PAI White Paper French version
Mapping, as a means of communicating information about things in the real world, has been around for thousands of years. Its value has always been determined by how effectively and unambiguously it achieved this communication.
In a world where differential GPS provides centimetre-level accuracy and every smartphone includes a GPS receiver, there is an expectation that reference maps and associated data are maintained at a much higher level of positional accuracy to be fit for purposes.
As spatial datasets from various sources are integrated more frequently, it becomes essential that the positional accuracy of the data be fully understood, and improved, to avoid misinterpretation. Many reference maps were originally captured on paper at different scales. When these were digitised to create the first digital datasets, they effectively locked-in a positional accuracy deficit.
The result is that many reference base maps have needed positional improvement. Some have already been done, others are in the process. The far-reaching consequence is that any other datasets that were captured with reference to the original reference map now need to be updated to maintain their spatial relationship with the improved reference map. Examples include databases of asset locations (such as sewers, utility cables etc.) and records of land boundaries.
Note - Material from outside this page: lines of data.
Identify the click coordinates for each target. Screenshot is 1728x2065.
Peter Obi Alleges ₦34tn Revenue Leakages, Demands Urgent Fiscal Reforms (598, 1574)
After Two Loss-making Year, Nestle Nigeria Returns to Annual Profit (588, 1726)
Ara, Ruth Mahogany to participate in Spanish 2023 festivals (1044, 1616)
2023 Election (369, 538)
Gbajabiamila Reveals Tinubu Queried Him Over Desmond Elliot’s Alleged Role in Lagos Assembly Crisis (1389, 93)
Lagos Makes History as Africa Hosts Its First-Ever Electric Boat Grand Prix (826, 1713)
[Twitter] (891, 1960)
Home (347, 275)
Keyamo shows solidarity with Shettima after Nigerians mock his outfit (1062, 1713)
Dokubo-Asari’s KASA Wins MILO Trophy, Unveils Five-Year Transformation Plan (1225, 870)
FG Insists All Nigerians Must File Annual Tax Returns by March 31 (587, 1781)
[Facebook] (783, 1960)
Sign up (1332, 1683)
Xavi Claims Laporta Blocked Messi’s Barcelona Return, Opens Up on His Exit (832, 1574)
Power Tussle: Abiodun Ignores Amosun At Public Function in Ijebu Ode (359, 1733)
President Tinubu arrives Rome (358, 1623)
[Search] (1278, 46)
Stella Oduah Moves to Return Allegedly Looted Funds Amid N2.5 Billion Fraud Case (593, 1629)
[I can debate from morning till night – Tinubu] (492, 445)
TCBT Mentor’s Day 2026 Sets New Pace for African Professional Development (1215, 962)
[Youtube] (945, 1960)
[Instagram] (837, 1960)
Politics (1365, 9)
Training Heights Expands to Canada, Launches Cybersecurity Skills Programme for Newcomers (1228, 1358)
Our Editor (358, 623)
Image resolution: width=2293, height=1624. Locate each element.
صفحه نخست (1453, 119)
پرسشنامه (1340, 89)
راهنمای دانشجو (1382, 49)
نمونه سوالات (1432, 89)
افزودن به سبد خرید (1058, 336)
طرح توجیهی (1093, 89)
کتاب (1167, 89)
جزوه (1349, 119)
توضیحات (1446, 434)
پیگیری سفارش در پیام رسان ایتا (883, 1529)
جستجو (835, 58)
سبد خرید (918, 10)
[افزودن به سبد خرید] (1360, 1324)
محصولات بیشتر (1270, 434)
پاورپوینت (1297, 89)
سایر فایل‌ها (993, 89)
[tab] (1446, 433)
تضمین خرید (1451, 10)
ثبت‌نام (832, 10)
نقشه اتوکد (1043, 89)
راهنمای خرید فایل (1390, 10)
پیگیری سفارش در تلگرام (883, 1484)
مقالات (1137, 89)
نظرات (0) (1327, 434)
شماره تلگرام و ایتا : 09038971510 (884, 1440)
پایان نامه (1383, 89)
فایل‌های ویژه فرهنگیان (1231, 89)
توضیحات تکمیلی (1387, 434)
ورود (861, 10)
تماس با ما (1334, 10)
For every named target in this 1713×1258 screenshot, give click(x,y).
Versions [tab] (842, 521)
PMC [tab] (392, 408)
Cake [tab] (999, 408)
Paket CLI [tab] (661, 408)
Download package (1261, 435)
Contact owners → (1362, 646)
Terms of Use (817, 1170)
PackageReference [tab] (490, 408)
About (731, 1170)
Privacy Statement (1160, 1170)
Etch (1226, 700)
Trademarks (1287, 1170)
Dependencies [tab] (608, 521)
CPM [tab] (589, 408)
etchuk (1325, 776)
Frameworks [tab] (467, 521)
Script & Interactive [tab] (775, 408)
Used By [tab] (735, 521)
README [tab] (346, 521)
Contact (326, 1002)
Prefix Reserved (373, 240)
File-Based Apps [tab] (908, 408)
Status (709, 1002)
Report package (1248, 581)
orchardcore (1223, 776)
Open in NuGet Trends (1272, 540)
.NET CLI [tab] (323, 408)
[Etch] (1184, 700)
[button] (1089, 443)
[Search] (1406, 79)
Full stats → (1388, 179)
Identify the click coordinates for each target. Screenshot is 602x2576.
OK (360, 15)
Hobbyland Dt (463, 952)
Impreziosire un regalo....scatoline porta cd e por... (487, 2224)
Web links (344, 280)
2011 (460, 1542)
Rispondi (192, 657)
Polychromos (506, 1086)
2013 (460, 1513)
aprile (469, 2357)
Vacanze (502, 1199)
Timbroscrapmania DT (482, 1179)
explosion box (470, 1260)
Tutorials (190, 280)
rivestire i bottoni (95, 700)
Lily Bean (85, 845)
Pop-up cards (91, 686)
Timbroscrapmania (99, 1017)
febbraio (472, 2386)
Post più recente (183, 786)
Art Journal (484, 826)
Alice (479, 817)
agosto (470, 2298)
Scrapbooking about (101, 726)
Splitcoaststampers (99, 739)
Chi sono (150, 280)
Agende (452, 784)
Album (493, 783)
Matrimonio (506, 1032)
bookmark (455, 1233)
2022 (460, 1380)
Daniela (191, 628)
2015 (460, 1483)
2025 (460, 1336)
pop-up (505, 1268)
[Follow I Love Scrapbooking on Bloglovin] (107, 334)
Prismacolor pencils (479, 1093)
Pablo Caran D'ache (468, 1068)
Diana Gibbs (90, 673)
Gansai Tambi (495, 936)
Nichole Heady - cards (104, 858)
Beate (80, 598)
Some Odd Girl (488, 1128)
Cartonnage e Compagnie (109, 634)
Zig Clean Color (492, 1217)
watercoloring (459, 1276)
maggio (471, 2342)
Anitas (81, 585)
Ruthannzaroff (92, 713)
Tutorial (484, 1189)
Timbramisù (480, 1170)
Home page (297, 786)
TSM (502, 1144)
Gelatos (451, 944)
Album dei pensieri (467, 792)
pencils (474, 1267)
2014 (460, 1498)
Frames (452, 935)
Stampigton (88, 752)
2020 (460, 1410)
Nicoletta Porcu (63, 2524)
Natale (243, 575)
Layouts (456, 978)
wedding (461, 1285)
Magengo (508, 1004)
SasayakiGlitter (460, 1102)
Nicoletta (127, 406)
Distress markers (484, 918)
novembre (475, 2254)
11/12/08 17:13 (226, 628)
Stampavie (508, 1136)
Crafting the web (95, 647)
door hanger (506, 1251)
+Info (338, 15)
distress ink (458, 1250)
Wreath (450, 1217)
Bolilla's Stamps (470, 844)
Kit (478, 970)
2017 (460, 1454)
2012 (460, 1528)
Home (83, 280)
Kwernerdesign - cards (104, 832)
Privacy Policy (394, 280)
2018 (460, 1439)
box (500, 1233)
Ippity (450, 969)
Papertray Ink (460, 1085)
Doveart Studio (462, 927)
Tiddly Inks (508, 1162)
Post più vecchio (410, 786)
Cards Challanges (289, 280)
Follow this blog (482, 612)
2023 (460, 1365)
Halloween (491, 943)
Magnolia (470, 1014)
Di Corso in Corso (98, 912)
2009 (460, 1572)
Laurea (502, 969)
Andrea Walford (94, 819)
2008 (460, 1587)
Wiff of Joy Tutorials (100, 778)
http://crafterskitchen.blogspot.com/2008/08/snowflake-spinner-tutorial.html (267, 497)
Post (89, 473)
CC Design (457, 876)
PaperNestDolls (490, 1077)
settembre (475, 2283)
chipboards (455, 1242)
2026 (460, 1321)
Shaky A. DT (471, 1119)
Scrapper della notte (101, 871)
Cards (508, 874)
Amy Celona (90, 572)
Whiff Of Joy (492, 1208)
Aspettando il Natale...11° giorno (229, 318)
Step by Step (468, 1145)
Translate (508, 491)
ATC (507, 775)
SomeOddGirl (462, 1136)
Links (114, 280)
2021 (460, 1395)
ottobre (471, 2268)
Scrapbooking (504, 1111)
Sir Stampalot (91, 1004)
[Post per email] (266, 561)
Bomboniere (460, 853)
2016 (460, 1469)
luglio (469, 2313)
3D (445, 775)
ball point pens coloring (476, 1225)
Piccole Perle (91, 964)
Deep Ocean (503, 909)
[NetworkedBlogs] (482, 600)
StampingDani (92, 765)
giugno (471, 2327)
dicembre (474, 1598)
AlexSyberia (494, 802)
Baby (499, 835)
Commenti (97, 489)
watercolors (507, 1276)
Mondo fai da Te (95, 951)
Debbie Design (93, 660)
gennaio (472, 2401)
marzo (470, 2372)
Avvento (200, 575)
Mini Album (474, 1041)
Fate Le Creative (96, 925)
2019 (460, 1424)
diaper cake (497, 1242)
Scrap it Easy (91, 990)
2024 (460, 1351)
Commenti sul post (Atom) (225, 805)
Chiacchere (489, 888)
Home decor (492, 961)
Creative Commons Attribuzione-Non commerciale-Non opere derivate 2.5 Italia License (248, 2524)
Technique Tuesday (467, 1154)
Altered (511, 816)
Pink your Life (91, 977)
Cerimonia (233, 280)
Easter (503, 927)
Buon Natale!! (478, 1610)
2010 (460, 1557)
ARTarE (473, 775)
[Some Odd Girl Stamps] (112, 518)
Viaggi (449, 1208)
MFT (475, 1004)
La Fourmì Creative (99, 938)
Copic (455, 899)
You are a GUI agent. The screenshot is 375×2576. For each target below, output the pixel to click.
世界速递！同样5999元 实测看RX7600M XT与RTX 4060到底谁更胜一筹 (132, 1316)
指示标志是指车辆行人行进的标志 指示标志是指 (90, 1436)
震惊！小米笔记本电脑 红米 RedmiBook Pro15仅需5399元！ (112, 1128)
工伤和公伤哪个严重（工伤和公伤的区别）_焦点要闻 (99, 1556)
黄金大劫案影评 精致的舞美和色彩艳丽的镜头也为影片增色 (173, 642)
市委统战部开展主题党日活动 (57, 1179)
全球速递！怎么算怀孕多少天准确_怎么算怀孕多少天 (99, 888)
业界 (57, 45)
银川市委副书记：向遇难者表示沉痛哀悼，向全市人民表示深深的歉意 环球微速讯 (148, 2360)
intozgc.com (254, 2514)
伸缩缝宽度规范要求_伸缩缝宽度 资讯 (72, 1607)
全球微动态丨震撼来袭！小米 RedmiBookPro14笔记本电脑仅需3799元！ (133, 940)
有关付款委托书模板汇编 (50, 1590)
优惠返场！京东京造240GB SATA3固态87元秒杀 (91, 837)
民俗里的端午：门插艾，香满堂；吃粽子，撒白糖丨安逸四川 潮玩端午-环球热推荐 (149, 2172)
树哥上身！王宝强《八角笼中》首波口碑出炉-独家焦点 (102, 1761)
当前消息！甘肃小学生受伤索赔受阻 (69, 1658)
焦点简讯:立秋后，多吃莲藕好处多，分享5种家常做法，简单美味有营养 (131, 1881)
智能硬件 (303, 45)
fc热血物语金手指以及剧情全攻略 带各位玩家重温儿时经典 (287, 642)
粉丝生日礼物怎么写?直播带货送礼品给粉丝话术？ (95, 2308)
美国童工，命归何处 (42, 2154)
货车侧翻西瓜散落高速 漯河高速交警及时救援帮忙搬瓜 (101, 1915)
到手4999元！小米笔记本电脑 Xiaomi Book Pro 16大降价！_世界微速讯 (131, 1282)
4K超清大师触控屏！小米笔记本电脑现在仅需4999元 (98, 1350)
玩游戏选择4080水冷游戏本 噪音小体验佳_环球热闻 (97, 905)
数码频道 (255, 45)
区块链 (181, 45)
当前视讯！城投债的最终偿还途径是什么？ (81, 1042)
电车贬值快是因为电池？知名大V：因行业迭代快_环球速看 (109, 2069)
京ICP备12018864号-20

When a geospatial dataset is derived from a reference (base mapping) dataset – either by copying the geometries or digitising against the reference – a topological relationship, such as shared boundaries or connected endpoints, is created between the user’s dataset and the reference dataset. If the reference dataset is then upgraded with improved geometry positions, the user’s data needs to be re-synchronised with this improved reference to maintain the topological relationship. This is the process of Positional Accuracy Improvement or PAI.